= What is needed =
Continue the text on sparse polynomial representation from where it stops.

= Text excerpt =
■ ■ ■ ■ ■ ■ ■

However, as we have dense univariate representation, it would be convenient to somehow extend it to the multivariate case. This can be done by introducing dense recursive representation, where coefficients \mbox{coeff}_n, \ldots, \mbox{coeff}_0 are themselves dense polynomials. For example, if they are univariate, then we obtain a bivariate polynomial altogether. This way, all algorithms implemented for the univariate case generalize to the multivariate case by replacing coefficient arithmetics with dense polynomial arithmetics. To terminate recurrence the univariate case is used.

Dense recursive polynomial representation proved very useful during development of algorithms of polynomials manipulation module for the multivariate case. It happens that many of them are very easily expressed in terms of recursive function invocations. The unfortunate thing is that dense multivariate representation suffers from a nasty behaviour when the number of variable is getting big. The more variables there are the more sparse a polynomial is, thus its representation is growing fast, taking a lot of storage but also requiring significant amount of time to be spent on traversal of the data structure. This makes dense recursive representation a non–acceptable solution for sparse computations in many variables, which are actually the most common ones in symbolic mathematics.

To solve the problem with rapid grow up of dense polynomial representation data structure in the sparse case, we need to introduce sparse polynomial representation. To achieve this, we could simply modify recursive representation and replace list of lists data structure with dictionary of dictionaries. This would help to reduce memory footprint, but it would still suffer from data structure long traversal times.

■ ■ ■ ■ ■ ■ ■

= Provided information =
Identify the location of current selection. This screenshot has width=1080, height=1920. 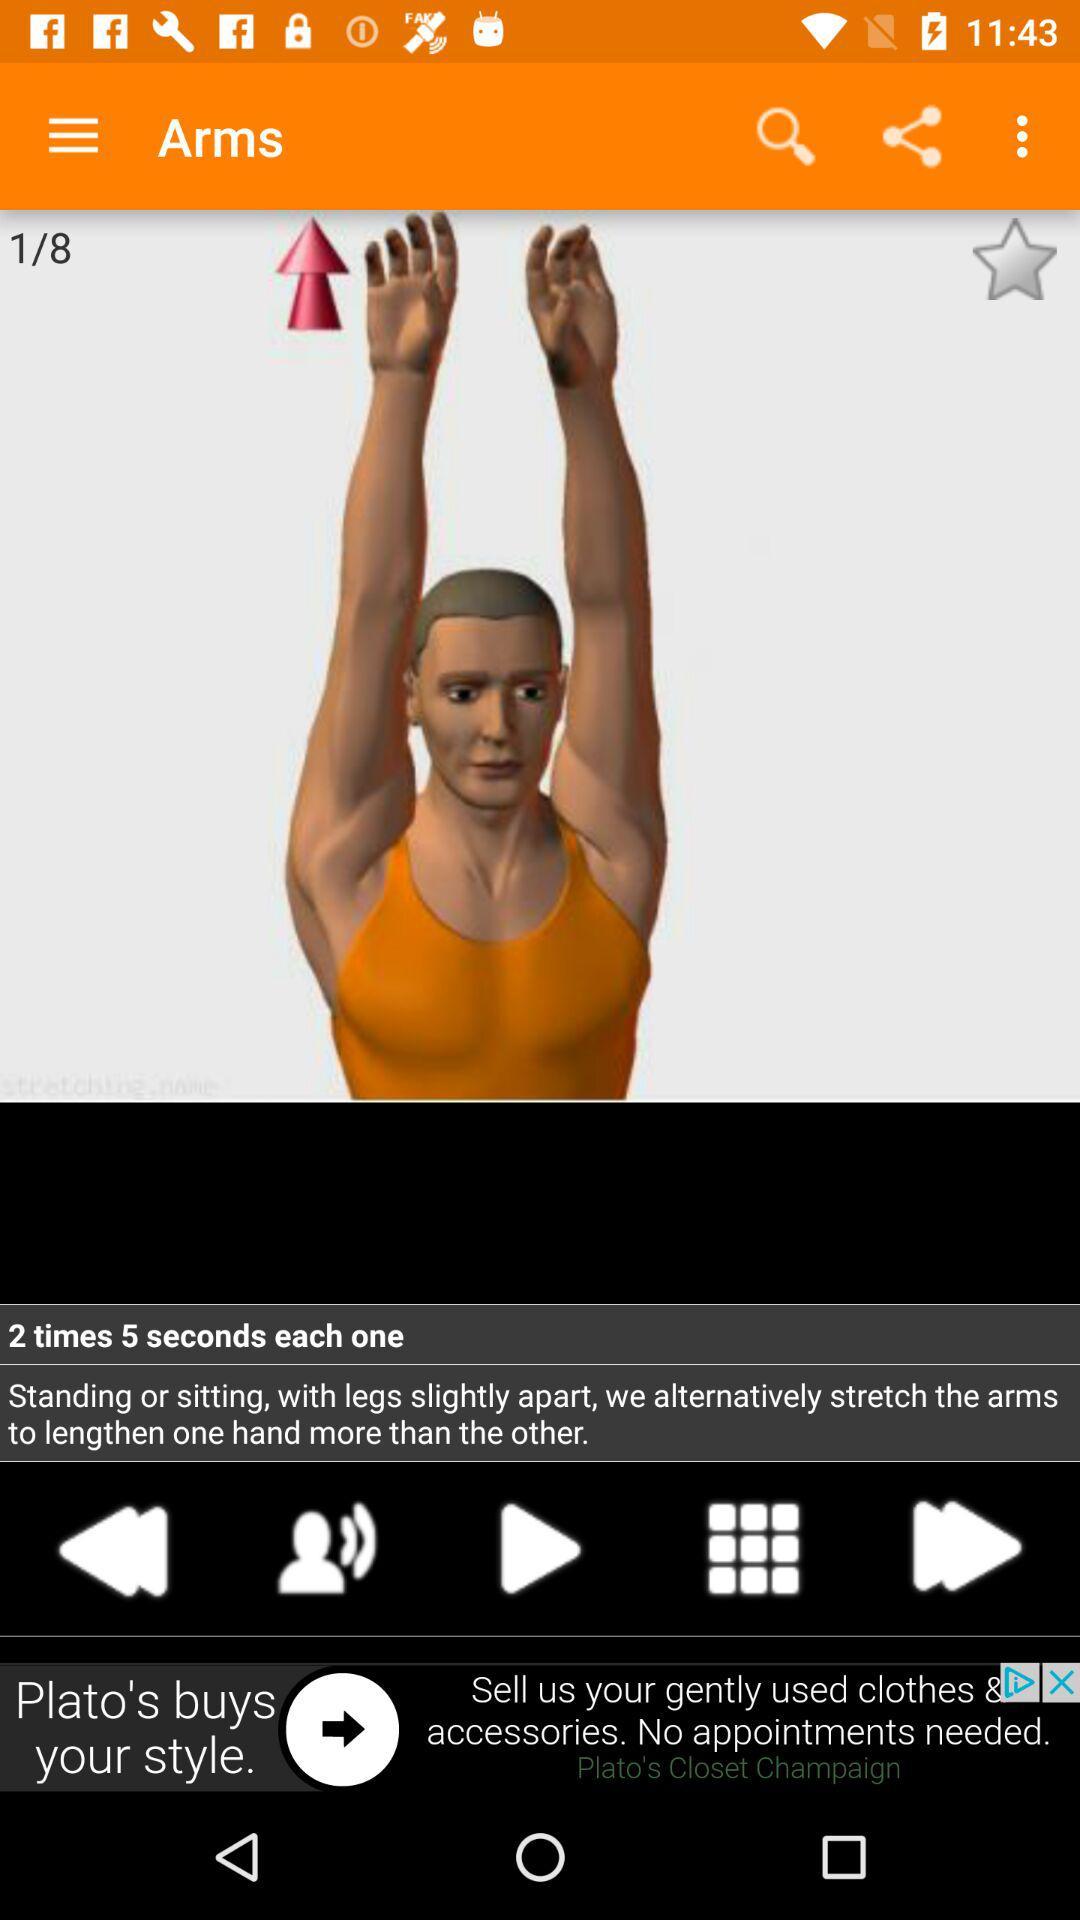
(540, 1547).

■ ■ ■ ■ ■ ■ ■

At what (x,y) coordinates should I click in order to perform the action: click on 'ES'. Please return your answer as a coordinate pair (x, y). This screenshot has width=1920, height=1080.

■ ■ ■ ■ ■ ■ ■

= Result =
A remedy for both those problems is a non–recursive representation which stores all terms with non–zero coefficients as a list of tuples:

\left[\left(\mbox{monom}_n, \mbox{coeff}_n\right), \ldots, \left(\mbox{monom}_0, \mbox{coeff}_0\right)\right]

where \mbox{monom}_i, for i \in \{0, \ldots, n\}, is a tuple consisting of exponents of all variables — a monomial; and \mbox{coeff}_i is the coefficient which stands towards the i–th monomial. This is called sparse distributed polynomial representation, but as we have only one sparse representation, we usually skip distributed in its name. We can not use dictionaries instead of lists, because dictionaries are unordered in Python and we would have to suffer from linear access to terms, e.g. the leading term. To avoid this odd and slow behaviour, we lists to store sparse representation and we keep their elements ordered. This is an additional but insignificant cost because often we case replace sorting by bisection algorithm and soring is fast in Python because it is implemented in the interpreter (on C level).

As we use soring, we can provide different comparison functions (or key functions) to
customize the output of soring algorithm. This way we can have different orderings of
terms of a single polynomial, leading to different behaviour of certain methods, for
example the Gröbner bases methods, which is the biggest beneficent of this feature
(more on this will be said in section *Admissible orderings of monomials*). The reader should note
that in dense recursive representation there is a fixed ordering in all cases — the
lexicographic ordering.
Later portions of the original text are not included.